The Northeast and the West were the only one of four geographical regions identified by the National Association of Realtors to have some growth in pending sales. The index in this the West stood at 102.3, a 0.6 percent increase from the previous month but a 4 percent decrease from the previous year. In the Northeast, the Pending Home Sales Index of 97.7 was down 0.3 percent from June, but up 2.4 percent from July 2016.

The index in the Midwest fell 0.7 percent from the previous month and 2.8 percent from the previous year to 103.3. The figure was down 1.7 percent from June and 0.2 percent from July 2016 to 123.1 in the South.

Lawrence Yun, chief economist of the National Association of Realtors, said buyers in a number of markets have been facing pressures such as higher prices, increased competition, and affordability issues. Yun said the median sales price for a U.S. home has outpaced wage growth, with home prices growing 38 percent in the past five years while median hourly earnings have only gone up by 12 percent.

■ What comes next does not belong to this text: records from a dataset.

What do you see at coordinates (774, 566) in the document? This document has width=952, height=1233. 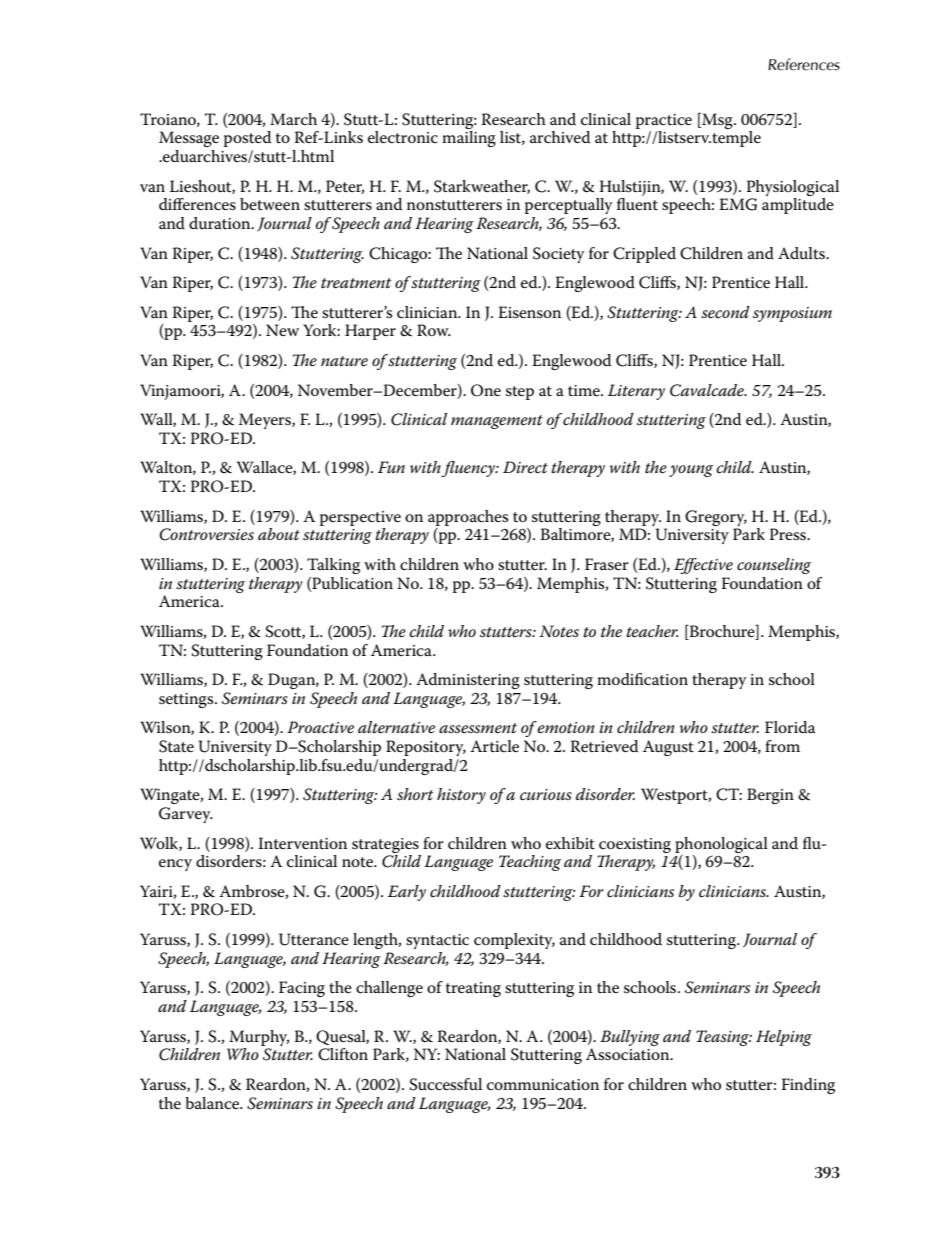 I see `counseling` at bounding box center [774, 566].
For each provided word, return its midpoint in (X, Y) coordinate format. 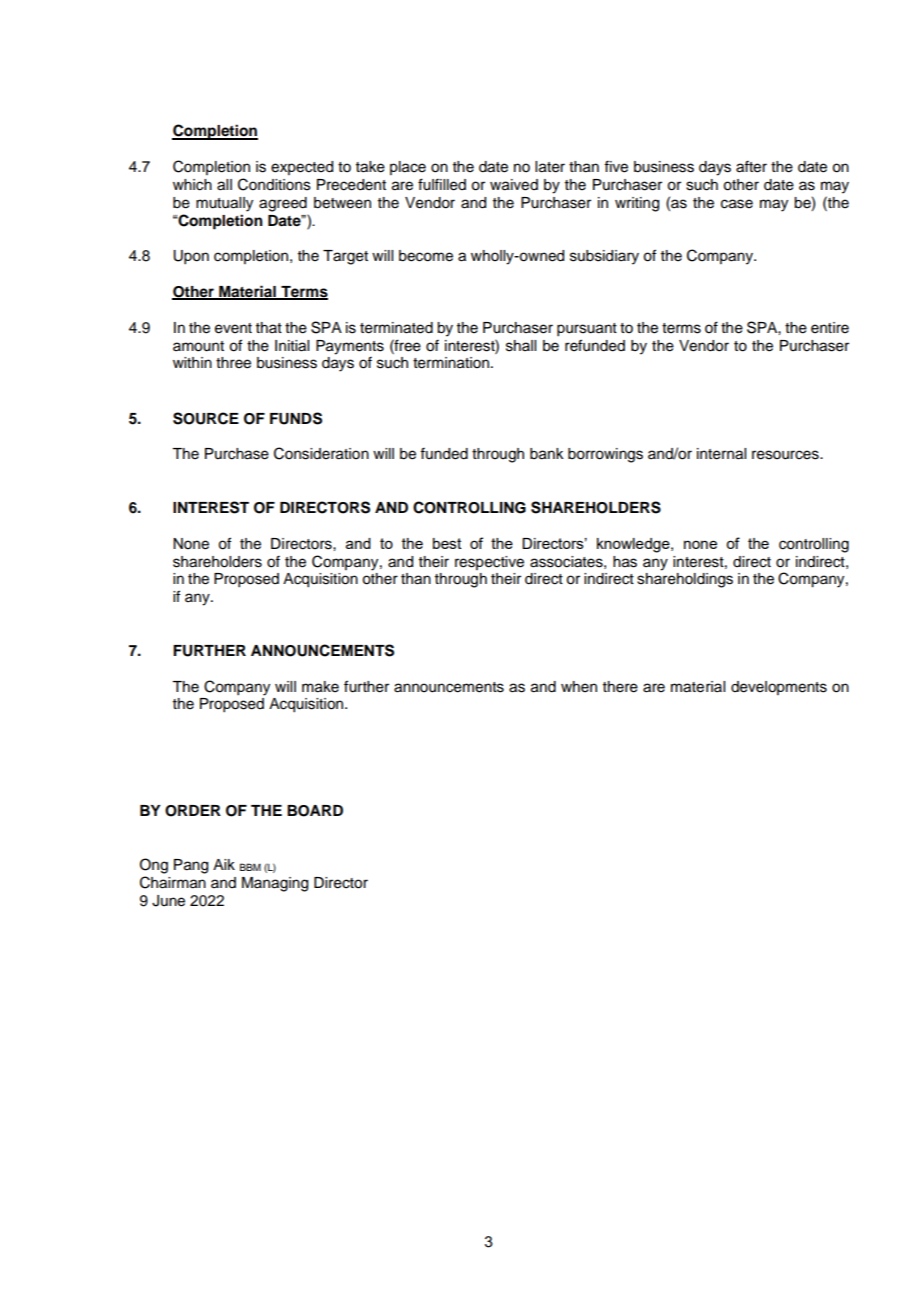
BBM (250, 867)
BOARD (315, 811)
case (737, 204)
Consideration (321, 453)
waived (514, 185)
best (447, 543)
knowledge (634, 545)
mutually (224, 204)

These difficulties can price certain buyers out of the market, particularly those who are looking for an affordable property as their first home purchase. Yun said that feedback from Realtors indicates that there has been a strong interest in homeownership, but that the supply of homes for sale is often not enough to meet buyers' needs.

"Buyer traffic continues to be higher than a year ago, the typical listing has gone under contract within a month since April, and inventory at the end of July was 9 percent lower than last July," he said. "The reality, therefore, is that sales in coming months will not break out unless supply miraculously improves. This seems unlikely given the inadequate pace of housing starts in recent months and the lack of interest from real estate investors looking to sell."

Yun also said he anticipates that contract signings will further decrease in the South due to flooding and property damage in Texas caused by Hurricane Harvey.

Despite these pressures, Yun is also predicting a slight increase in existing home sales. He predicts that these sales will total approximately 5.49 million in 2017, which would be a 0.7 percent increase from 2016, and that the national median home price for the year will grow by 5 percent.

This would continue the pace of price increases from 2016, but mark a significant decrease in the growth of existing home sales. The year-over-year increase in existing home sales in 2016 was 3.8 percent, while median home prices were up 5.1 percent.